» WHAT THE EXERCISE ASKS
Rewrite the items from the line containing "The width and height of the screenshot is (766, 768)." through the line containing "will [53, 647].", replacing "Switch" with "Change" and leaving everything else unchanged.

» RECORDS SHOWN
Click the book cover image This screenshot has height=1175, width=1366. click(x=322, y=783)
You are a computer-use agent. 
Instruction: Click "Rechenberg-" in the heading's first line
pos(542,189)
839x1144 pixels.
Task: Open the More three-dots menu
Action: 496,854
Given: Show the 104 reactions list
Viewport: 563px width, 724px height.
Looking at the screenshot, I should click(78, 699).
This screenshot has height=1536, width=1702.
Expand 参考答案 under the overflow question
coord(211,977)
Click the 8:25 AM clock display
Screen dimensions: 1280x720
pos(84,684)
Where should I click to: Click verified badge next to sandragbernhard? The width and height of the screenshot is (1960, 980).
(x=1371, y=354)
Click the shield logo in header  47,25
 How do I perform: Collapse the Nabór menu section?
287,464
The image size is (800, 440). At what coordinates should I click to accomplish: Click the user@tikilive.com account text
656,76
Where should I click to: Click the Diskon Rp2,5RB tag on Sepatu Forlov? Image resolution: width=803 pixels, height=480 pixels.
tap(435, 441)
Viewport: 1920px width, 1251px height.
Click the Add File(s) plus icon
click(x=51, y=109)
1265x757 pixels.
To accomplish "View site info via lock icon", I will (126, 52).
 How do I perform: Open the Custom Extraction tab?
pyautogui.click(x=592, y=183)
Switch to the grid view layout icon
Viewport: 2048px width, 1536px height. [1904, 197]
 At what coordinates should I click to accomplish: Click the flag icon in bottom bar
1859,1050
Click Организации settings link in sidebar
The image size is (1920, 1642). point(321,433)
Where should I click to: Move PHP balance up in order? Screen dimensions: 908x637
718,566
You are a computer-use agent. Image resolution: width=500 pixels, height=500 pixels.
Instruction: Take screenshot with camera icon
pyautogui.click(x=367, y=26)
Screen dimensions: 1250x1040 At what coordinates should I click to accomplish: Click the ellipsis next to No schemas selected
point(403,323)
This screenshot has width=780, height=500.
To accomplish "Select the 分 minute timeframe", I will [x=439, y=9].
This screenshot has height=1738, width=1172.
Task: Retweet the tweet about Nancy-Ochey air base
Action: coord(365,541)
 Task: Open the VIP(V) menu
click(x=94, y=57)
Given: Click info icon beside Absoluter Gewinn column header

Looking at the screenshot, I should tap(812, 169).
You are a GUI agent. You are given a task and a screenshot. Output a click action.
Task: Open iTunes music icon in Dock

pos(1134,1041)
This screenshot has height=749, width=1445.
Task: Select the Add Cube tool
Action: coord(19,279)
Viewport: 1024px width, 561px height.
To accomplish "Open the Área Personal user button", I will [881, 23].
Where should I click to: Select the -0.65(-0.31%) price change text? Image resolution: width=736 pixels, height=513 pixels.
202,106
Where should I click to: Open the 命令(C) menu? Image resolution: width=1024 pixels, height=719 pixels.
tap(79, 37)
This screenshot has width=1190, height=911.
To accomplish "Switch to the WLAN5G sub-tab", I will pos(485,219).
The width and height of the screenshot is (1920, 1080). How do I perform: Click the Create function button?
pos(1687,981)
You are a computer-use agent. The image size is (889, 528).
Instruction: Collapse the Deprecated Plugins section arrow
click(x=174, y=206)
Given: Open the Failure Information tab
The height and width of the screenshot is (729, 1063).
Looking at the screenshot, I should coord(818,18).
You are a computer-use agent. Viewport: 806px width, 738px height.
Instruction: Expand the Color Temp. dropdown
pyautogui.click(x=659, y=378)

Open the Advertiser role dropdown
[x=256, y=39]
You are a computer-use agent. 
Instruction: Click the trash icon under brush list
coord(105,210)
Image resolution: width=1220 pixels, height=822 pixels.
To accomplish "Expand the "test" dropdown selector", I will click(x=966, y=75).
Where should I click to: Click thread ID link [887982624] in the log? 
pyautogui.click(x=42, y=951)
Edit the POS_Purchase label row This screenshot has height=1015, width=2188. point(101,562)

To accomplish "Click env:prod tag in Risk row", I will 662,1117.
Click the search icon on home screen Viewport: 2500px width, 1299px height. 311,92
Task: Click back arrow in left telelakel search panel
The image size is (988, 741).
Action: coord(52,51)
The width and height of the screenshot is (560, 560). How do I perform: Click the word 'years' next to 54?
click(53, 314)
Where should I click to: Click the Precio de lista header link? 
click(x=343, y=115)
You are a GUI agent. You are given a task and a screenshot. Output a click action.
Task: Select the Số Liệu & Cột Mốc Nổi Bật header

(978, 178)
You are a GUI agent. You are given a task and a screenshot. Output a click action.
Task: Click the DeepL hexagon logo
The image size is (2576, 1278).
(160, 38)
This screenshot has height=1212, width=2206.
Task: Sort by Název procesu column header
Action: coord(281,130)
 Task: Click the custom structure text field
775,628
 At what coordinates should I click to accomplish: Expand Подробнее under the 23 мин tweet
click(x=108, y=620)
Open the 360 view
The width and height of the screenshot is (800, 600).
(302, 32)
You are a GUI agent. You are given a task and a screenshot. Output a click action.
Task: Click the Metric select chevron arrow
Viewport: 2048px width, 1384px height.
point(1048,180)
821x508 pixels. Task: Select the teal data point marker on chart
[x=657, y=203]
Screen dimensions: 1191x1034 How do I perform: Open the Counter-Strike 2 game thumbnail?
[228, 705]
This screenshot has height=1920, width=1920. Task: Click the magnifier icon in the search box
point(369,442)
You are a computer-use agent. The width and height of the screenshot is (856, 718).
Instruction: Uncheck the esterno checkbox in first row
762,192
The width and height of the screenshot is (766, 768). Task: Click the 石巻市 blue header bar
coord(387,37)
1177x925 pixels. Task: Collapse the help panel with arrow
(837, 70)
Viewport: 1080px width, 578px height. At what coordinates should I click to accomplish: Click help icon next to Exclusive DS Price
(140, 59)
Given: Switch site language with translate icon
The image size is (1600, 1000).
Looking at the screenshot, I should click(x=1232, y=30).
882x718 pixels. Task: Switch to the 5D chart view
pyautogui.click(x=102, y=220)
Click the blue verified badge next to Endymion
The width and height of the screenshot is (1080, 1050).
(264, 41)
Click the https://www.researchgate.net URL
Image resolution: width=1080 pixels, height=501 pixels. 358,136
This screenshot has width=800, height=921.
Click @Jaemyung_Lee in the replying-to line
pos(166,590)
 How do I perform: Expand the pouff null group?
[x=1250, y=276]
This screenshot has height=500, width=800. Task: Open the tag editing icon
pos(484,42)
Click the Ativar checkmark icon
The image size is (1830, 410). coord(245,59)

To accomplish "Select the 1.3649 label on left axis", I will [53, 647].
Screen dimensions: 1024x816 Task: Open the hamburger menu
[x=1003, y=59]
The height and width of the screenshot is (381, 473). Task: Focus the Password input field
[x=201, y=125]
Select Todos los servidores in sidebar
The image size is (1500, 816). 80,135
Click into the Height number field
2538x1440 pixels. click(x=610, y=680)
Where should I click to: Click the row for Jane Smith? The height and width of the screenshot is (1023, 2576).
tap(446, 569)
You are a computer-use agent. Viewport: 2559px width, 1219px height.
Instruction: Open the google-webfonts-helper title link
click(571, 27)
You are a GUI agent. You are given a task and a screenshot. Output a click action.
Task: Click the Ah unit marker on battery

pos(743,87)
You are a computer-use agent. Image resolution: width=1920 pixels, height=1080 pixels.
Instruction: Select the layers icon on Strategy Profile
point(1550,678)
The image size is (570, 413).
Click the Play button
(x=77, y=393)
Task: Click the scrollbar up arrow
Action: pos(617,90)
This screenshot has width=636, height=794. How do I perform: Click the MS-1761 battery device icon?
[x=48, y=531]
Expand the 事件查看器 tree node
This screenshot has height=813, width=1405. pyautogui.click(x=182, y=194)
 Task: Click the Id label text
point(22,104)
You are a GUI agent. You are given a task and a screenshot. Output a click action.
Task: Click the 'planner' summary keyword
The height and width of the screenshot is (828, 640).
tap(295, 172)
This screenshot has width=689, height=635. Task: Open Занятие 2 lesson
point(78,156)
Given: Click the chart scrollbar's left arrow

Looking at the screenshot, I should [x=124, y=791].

» OUTPUT
The width and height of the screenshot is (766, 768). Task: Click the 石巻市 blue header bar
coord(387,37)
1177x925 pixels. Task: Collapse the help panel with arrow
(837, 70)
Viewport: 1080px width, 578px height. At what coordinates should I click to accomplish: Click help icon next to Exclusive DS Price
(140, 59)
Given: Change site language with translate icon
The image size is (1600, 1000).
Looking at the screenshot, I should click(x=1232, y=30).
882x718 pixels. Task: Change to the 5D chart view
pyautogui.click(x=102, y=220)
Click the blue verified badge next to Endymion
The width and height of the screenshot is (1080, 1050).
(264, 41)
Click the https://www.researchgate.net URL
Image resolution: width=1080 pixels, height=501 pixels. 358,136
This screenshot has width=800, height=921.
Click @Jaemyung_Lee in the replying-to line
pos(166,590)
 How do I perform: Expand the pouff null group?
[x=1250, y=276]
This screenshot has height=500, width=800. Task: Open the tag editing icon
pos(484,42)
Click the Ativar checkmark icon
The image size is (1830, 410). coord(245,59)

To accomplish "Select the 1.3649 label on left axis", I will [53, 647].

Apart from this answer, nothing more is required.